Wuikinuxv

Total population
- 200

Regions with significant populations
- British Columbia

Languages
- English, Oowekyala

Religion
- Christianity

Related ethnic groups
- Heiltsuk, Haisla, Kwakwaka'wakw

= Wuikinuxv =

Indigenous peoples in British Columbia

The Wuikinuxv (/hei/) are an Indigenous First Nations people of the Central Coast region of the Canadian province of British Columbia, Canada, located around Rivers Inlet and Owikeno Lake, to the north of Queen Charlotte Strait.

==Name==
The name Wuikinuxv translates to "Backbone people". They have also been known as the Oweekano (pre-1976); Oowekeeno /əˈwiːkənoʊ/ (1976–2003), with variations: Oweekeno, Owekano, Oweekayno, Wuikenukv, Wikeno, Owikeno, Awikenox, or the Rivers Inlet people.
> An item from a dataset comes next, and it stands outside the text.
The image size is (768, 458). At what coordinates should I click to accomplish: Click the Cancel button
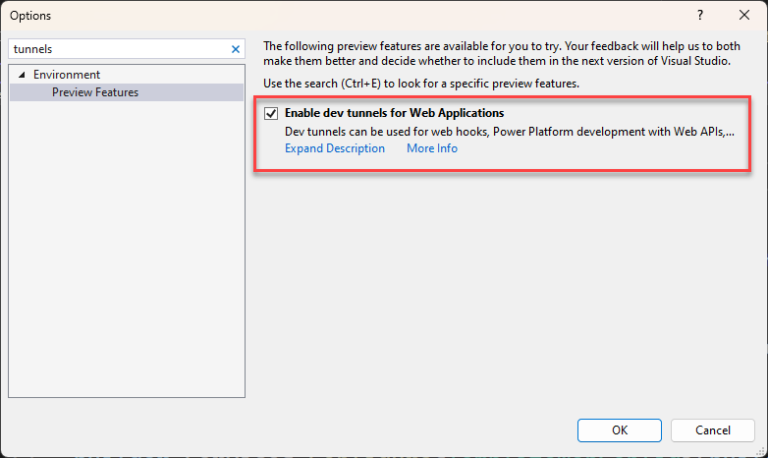click(x=713, y=430)
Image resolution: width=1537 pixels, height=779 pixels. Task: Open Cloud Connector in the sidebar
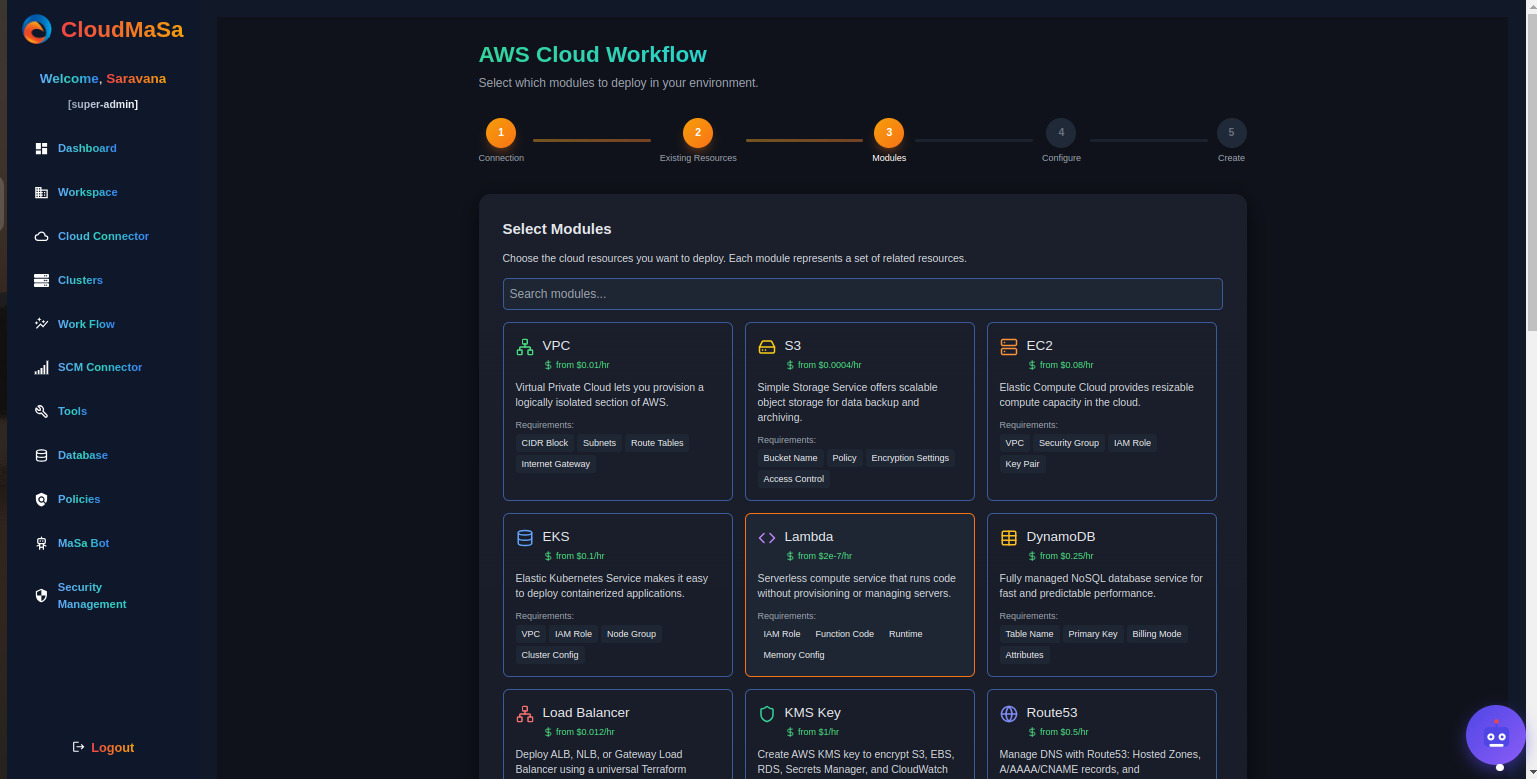click(x=103, y=236)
The Wuikinuxv people and their neighbours, the Heiltsuk and Haisla peoples, were in the past sometimes known incorrectly as the "Northern Kwakiutl".

==History==
The name used for the main village on Katit Indian Reserve No. 1, which is on an island in the Wannock River, that connects Owikeno Lake to Rivers Inlet, "Wannock", means "poison" and refers to an 1848 raid by the Heiltsuk, as recounted by John Thomas Walbran in his book about coastal names in British Columbia:

The lake is about 35 miles long, and connected with the inlet by the Oweekayno river now known by the name, adopted by the Indians, of Wannuck [sic]; the meaning of which is "poison", as in olden times visitors to the tribe, evidently unwelcome, had the reputation of dying suddenly, these deaths being attributed to poison. About 1848 this tribe suffered dreadfully through a slave raid made by the powerful Bella Bellas, who after inviting the tribe to a potlatch....awaited their guests in ambush, and as they unsuspectingly arrived, one canoe after another, poured a deadly fire into them, killing all the men and capturing the women and children. The following morning the Bella Bellas advanced on Katil [one of their oldest and principal villages being on a small island...situated in the lake at the head of the river.] making a further surprise in which 3 men and 1 woman were killed and 32 woman and children captured.
— John T. Walbran, British Columbia Coast Names, 1592-1906: their origin and history

==Language==

Oowekyala, the language of the Wuikinuxv, is closely related to the Heiltsuk language, so much so that it is considered one of two dialects of a language named Heiltsuk–Oowekyala, the other dialect being Heiltsuk. It is also closely related to Haisla and is also related to Kwak'wala, the most widely spoken of the Northern Wakashan languages. It is more distantly related to Nuu-chah-nulth, Ditidaht and Makah, the Southern Wakashan languages.

==Government==
The government of the Wuikinuxv people is the Wuikinuxv Nation. The Wuikinuxv Nation is a member of the Wuikinuxv-Kitasoo-Nuxalk Tribal Council, based in the town of Bella Coola.

==Location and services==
The small community of Rivers Inlet, on the banks of the 3 km Wannock River, is the main centre in Wuikinuxv territory. Nearby is the non-Indian reserve First Nations community of Oweekeno. Rivers Inlet has an airstrip and daily service from a local airline. In summer, airline service is disrupted by the traffic in and out of the sport-fishing camps.

==Culture==
The Wuikinuxv shared cultural similarities with neighbouring Indigenous peoples of the Pacific Coast. At its height, Wuikinuxv territory encompassed the mouth of Rivers Inlet to the headwaters of Owikeno Lake.

The Wuikinuxv constructed a Big House in 2006. This cedar building provides a space for community gatherings and ceremonies.

===Ethnobotany===
They eat the berries of Vaccinium vitis-idaea ssp. minus.